(Beginning of Exercise input)
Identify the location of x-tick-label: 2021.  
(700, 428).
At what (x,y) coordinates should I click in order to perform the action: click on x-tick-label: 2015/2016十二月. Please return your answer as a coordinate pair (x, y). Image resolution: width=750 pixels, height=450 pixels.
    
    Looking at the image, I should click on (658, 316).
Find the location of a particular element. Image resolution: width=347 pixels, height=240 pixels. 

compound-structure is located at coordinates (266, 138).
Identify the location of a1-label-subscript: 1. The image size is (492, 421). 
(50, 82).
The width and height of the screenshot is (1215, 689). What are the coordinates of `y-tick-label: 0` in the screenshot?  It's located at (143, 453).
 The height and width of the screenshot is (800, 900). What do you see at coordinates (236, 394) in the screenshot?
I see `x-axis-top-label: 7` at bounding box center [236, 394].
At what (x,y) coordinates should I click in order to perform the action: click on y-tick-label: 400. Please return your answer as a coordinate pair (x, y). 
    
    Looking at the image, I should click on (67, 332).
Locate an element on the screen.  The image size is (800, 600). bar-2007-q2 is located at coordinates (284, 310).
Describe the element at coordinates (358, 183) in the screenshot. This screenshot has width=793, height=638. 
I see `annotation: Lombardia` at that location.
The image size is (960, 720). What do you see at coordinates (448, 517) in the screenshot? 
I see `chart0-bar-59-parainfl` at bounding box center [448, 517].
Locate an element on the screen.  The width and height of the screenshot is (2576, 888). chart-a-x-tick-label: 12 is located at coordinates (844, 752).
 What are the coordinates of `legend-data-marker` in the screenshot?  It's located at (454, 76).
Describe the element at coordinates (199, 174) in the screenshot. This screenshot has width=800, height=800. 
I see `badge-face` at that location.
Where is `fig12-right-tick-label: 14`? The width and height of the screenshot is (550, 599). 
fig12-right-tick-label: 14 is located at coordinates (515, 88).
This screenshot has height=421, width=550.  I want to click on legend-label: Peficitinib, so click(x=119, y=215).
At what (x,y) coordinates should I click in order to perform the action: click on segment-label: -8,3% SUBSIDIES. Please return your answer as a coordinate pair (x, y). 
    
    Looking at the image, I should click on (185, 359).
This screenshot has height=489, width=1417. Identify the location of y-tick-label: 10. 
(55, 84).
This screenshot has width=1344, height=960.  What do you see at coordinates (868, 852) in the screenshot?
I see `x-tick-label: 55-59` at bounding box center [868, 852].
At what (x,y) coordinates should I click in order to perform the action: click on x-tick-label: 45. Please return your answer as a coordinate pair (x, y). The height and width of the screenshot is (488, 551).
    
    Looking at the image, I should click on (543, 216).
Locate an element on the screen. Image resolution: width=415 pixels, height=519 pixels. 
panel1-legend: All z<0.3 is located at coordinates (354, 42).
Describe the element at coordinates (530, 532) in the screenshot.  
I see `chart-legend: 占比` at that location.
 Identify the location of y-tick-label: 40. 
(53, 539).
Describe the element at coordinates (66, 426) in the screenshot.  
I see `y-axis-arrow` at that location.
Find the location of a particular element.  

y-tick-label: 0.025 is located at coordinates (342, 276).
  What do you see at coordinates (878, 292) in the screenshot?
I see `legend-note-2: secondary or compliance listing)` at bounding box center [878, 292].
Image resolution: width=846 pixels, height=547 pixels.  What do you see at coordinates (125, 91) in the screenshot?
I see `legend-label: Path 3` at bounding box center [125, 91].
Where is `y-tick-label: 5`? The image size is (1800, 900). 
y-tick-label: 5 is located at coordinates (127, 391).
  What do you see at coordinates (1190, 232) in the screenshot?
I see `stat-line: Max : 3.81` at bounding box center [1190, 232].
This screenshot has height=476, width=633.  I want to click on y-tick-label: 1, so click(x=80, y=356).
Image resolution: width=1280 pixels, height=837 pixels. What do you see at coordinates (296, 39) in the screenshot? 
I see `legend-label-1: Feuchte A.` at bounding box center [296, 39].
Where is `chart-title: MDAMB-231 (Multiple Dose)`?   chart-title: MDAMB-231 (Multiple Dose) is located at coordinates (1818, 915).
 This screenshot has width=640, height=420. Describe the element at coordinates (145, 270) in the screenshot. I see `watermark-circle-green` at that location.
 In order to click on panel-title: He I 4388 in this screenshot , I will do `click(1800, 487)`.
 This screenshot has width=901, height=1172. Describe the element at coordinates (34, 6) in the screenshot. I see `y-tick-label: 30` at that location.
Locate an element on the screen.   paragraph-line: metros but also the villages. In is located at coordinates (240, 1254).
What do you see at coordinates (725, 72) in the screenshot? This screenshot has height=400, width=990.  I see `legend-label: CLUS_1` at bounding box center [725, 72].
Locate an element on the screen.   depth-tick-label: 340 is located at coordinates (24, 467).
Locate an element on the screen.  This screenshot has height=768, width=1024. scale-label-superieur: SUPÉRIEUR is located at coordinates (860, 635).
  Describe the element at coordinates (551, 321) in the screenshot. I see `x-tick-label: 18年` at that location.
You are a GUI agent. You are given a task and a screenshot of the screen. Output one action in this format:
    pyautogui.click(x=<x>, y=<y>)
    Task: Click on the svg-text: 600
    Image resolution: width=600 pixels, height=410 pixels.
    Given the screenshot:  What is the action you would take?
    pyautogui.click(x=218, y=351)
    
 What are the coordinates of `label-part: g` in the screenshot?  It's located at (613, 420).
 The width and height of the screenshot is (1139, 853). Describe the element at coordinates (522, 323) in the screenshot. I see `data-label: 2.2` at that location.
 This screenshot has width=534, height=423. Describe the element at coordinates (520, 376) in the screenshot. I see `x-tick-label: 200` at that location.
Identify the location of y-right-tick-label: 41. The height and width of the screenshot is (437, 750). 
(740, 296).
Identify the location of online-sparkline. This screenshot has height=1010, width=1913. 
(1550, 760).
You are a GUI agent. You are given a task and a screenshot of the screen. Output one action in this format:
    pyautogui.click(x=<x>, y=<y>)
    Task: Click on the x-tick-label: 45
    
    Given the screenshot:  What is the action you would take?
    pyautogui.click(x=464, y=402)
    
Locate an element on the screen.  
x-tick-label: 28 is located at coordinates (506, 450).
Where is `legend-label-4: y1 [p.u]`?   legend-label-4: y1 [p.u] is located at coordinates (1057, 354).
(End of Exercise input)
- [What to do] Please duplicate all of the items above word for word, keeping every line unchanged.

- [Exercise result]
Identify the location of x-tick-label: 2021.  
(700, 428).
At what (x,y) coordinates should I click in order to perform the action: click on x-tick-label: 2015/2016十二月. Please return your answer as a coordinate pair (x, y). Image resolution: width=750 pixels, height=450 pixels.
    
    Looking at the image, I should click on (658, 316).
Find the location of a particular element. Image resolution: width=347 pixels, height=240 pixels. 

compound-structure is located at coordinates (266, 138).
Identify the location of a1-label-subscript: 1. The image size is (492, 421). 
(50, 82).
The width and height of the screenshot is (1215, 689). What are the coordinates of `y-tick-label: 0` in the screenshot?  It's located at (143, 453).
 The height and width of the screenshot is (800, 900). What do you see at coordinates (236, 394) in the screenshot?
I see `x-axis-top-label: 7` at bounding box center [236, 394].
At what (x,y) coordinates should I click in order to perform the action: click on y-tick-label: 400. Please return your answer as a coordinate pair (x, y). 
    
    Looking at the image, I should click on (67, 332).
Locate an element on the screen.  The image size is (800, 600). bar-2007-q2 is located at coordinates (284, 310).
Describe the element at coordinates (358, 183) in the screenshot. This screenshot has width=793, height=638. 
I see `annotation: Lombardia` at that location.
The image size is (960, 720). What do you see at coordinates (448, 517) in the screenshot? 
I see `chart0-bar-59-parainfl` at bounding box center [448, 517].
Locate an element on the screen.  The width and height of the screenshot is (2576, 888). chart-a-x-tick-label: 12 is located at coordinates (844, 752).
 What are the coordinates of `legend-data-marker` in the screenshot?  It's located at (454, 76).
Describe the element at coordinates (199, 174) in the screenshot. This screenshot has width=800, height=800. 
I see `badge-face` at that location.
Where is `fig12-right-tick-label: 14`? The width and height of the screenshot is (550, 599). 
fig12-right-tick-label: 14 is located at coordinates (515, 88).
This screenshot has height=421, width=550.  I want to click on legend-label: Peficitinib, so click(x=119, y=215).
At what (x,y) coordinates should I click in order to perform the action: click on segment-label: -8,3% SUBSIDIES. Please return your answer as a coordinate pair (x, y). 
    
    Looking at the image, I should click on (185, 359).
This screenshot has height=489, width=1417. Identify the location of y-tick-label: 10. 
(55, 84).
This screenshot has width=1344, height=960.  What do you see at coordinates (868, 852) in the screenshot?
I see `x-tick-label: 55-59` at bounding box center [868, 852].
At what (x,y) coordinates should I click in order to perform the action: click on x-tick-label: 45. Please return your answer as a coordinate pair (x, y). The height and width of the screenshot is (488, 551).
    
    Looking at the image, I should click on (543, 216).
Locate an element on the screen. Image resolution: width=415 pixels, height=519 pixels. 
panel1-legend: All z<0.3 is located at coordinates (354, 42).
Describe the element at coordinates (530, 532) in the screenshot.  
I see `chart-legend: 占比` at that location.
 Identify the location of y-tick-label: 40. 
(53, 539).
Describe the element at coordinates (66, 426) in the screenshot.  
I see `y-axis-arrow` at that location.
Find the location of a particular element.  

y-tick-label: 0.025 is located at coordinates (342, 276).
  What do you see at coordinates (878, 292) in the screenshot?
I see `legend-note-2: secondary or compliance listing)` at bounding box center [878, 292].
Image resolution: width=846 pixels, height=547 pixels.  What do you see at coordinates (125, 91) in the screenshot?
I see `legend-label: Path 3` at bounding box center [125, 91].
Where is `y-tick-label: 5`? The image size is (1800, 900). 
y-tick-label: 5 is located at coordinates (127, 391).
  What do you see at coordinates (1190, 232) in the screenshot?
I see `stat-line: Max : 3.81` at bounding box center [1190, 232].
This screenshot has height=476, width=633.  I want to click on y-tick-label: 1, so click(x=80, y=356).
Image resolution: width=1280 pixels, height=837 pixels. What do you see at coordinates (296, 39) in the screenshot? 
I see `legend-label-1: Feuchte A.` at bounding box center [296, 39].
Where is `chart-title: MDAMB-231 (Multiple Dose)`?   chart-title: MDAMB-231 (Multiple Dose) is located at coordinates (1818, 915).
 This screenshot has width=640, height=420. Describe the element at coordinates (145, 270) in the screenshot. I see `watermark-circle-green` at that location.
 In order to click on panel-title: He I 4388 in this screenshot , I will do `click(1800, 487)`.
 This screenshot has width=901, height=1172. Describe the element at coordinates (34, 6) in the screenshot. I see `y-tick-label: 30` at that location.
Locate an element on the screen.   paragraph-line: metros but also the villages. In is located at coordinates (240, 1254).
What do you see at coordinates (725, 72) in the screenshot? This screenshot has height=400, width=990.  I see `legend-label: CLUS_1` at bounding box center [725, 72].
Locate an element on the screen.   depth-tick-label: 340 is located at coordinates (24, 467).
Locate an element on the screen.  This screenshot has height=768, width=1024. scale-label-superieur: SUPÉRIEUR is located at coordinates (860, 635).
  Describe the element at coordinates (551, 321) in the screenshot. I see `x-tick-label: 18年` at that location.
You are a GUI agent. You are given a task and a screenshot of the screen. Output one action in this format:
    pyautogui.click(x=<x>, y=<y>)
    Task: Click on the svg-text: 600
    Image resolution: width=600 pixels, height=410 pixels.
    Given the screenshot:  What is the action you would take?
    pyautogui.click(x=218, y=351)
    
 What are the coordinates of `label-part: g` in the screenshot?  It's located at (613, 420).
 The width and height of the screenshot is (1139, 853). Describe the element at coordinates (522, 323) in the screenshot. I see `data-label: 2.2` at that location.
 This screenshot has width=534, height=423. Describe the element at coordinates (520, 376) in the screenshot. I see `x-tick-label: 200` at that location.
Identify the location of y-right-tick-label: 41. The height and width of the screenshot is (437, 750). 
(740, 296).
Identify the location of online-sparkline. This screenshot has height=1010, width=1913. 
(1550, 760).
You are a GUI agent. You are given a task and a screenshot of the screen. Output one action in this format:
    pyautogui.click(x=<x>, y=<y>)
    Task: Click on the x-tick-label: 45
    
    Given the screenshot:  What is the action you would take?
    pyautogui.click(x=464, y=402)
    
Locate an element on the screen.  
x-tick-label: 28 is located at coordinates (506, 450).
Where is `legend-label-4: y1 [p.u]`?   legend-label-4: y1 [p.u] is located at coordinates (1057, 354).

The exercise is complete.